Zwischen dem Kölner und dem Bochumer Konzert lag die Verkündung der Ausbürgerung Biermanns durch die DDR-Regierung, weil er in Köln während des Konzerts angeblich die DDR verleumdet und ihr Schaden zugefügt habe. Die Inszenierung dieser Ausbürgerung war sorgfältig geplant und vorbereitet. Biermann war geschockt, erhielt Hilfe u.a. von Heinrich Böll. Lange war unklar, ob er in Bochum auftreten würde. Seine vorgesehenen Auftritte an der Ruhr-Uni wurden kurzfristig abgesagt, das Konzert in der Ruhrlandhalle fand dann doch statt. Allerdings war Biermann (verständlicherweise) nicht wiederzuerkennen im Vergleich zu Köln.

In der DDR fand als Reaktion eine so überraschende wie mutige Protestaktion diverser Künstler gegen die Ausbürgerung Biermanns statt. Die Repressalien, Zwang zum Rückruf und Ausweisungen prominenter DDR-Künstler zur Folge hatte. Das Regime hatte sich unbequemer Kritiker entledigt, welche die DDR als ihr Heimatland betrachteten und sie gar nicht verlassen wollten. Aber es war nur ein scheinbarer Sieg. Denn mit dieser Aktion war der Keim der friedlichen Opposition in der DDR gesät.

Ich persönlich habe sie sehr bewundert, diese mutigen Oppositionellen in diesem Unrechtsstaat. Was sie riskiert haben konnten die meisten Bundesrepublikaner gar nicht ermessen. Und manche wollten das auch gar nicht. Ohne diese Oppositionellen, die es ja eigentlich gar nicht hätte geben dürfen, wären die Proteste 1989 nicht denkbar gewesen, die dann zum Fall der Mauer und des DDR-Regimes geführt haben.
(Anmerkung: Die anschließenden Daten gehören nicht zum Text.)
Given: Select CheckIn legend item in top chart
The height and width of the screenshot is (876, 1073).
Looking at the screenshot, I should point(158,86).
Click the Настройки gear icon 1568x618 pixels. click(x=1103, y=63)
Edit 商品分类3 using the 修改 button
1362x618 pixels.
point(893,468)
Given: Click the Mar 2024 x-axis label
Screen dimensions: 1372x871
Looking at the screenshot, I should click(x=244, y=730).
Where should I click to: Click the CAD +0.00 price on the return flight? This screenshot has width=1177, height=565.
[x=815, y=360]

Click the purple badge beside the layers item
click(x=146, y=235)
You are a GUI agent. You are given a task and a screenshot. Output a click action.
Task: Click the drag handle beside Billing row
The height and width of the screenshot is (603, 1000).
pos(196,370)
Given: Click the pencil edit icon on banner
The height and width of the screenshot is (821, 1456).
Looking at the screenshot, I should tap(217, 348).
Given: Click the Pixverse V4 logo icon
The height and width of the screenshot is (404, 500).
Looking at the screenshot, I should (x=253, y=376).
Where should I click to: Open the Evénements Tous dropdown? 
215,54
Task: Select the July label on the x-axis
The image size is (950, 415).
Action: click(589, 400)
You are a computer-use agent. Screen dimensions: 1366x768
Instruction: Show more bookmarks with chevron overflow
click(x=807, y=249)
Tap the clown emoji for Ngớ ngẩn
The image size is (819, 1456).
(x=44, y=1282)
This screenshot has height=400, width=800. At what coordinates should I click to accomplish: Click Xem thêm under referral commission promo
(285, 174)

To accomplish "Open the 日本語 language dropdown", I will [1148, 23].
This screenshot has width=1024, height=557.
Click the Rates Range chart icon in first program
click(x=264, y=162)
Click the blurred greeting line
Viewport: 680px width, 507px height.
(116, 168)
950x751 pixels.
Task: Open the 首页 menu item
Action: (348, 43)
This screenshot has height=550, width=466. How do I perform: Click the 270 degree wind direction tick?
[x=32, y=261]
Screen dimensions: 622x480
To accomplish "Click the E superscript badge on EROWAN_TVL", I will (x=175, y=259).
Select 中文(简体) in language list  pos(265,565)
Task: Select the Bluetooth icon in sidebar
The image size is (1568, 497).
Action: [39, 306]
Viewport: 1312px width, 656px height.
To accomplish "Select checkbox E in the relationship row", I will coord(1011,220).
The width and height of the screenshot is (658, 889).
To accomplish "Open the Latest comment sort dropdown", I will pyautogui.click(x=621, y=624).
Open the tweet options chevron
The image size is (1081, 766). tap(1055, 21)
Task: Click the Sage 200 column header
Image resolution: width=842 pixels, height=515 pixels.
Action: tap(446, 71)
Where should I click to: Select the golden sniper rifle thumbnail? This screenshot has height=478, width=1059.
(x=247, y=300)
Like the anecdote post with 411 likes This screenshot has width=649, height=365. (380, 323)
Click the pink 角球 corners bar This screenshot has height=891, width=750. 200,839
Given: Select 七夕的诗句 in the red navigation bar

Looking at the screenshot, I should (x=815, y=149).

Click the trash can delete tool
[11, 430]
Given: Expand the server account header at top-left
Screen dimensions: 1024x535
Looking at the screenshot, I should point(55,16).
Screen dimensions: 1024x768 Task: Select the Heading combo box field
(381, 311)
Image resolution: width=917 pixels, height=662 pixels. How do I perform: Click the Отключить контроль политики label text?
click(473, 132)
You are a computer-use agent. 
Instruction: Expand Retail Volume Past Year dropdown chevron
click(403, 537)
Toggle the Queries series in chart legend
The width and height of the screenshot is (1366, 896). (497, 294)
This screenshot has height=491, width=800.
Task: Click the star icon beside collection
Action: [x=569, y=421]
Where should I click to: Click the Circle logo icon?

Leider haben diese Oppositionellen dann keine oder zumindest keine große Rolle bei der Wiedervereinigung gespielt. Wie sagte eine Frau heute zu mir, mit der ich über dieses Thema gesprochen habe: Vormalige Profiteure des Regimes haben ihre Hälse in jenen Tagen Ende 89 gewendet und haben dann in der größer gewordenen Bundesrepublik Karriere gemacht. In der Politik, in der Wirtschaft, in der Kultur, wo auch immer. Die damaligen Oppositionellen spielten keine Rolle mehr, es sei denn die des Feigenblattes. Und auch die gibt es heute kaum noch.

Tut mit leid, wenn ich ein wenig abgedriftet sein mag. Aber an diese mutigen Oppositionellen in der DDR zu erinnern gerade am heutigen Tag und unter dem Eindruck der Feier und der Diskussionen die ich heute geführt habe und meiner persönlichen Erinnerungen war mir ein Anliegen.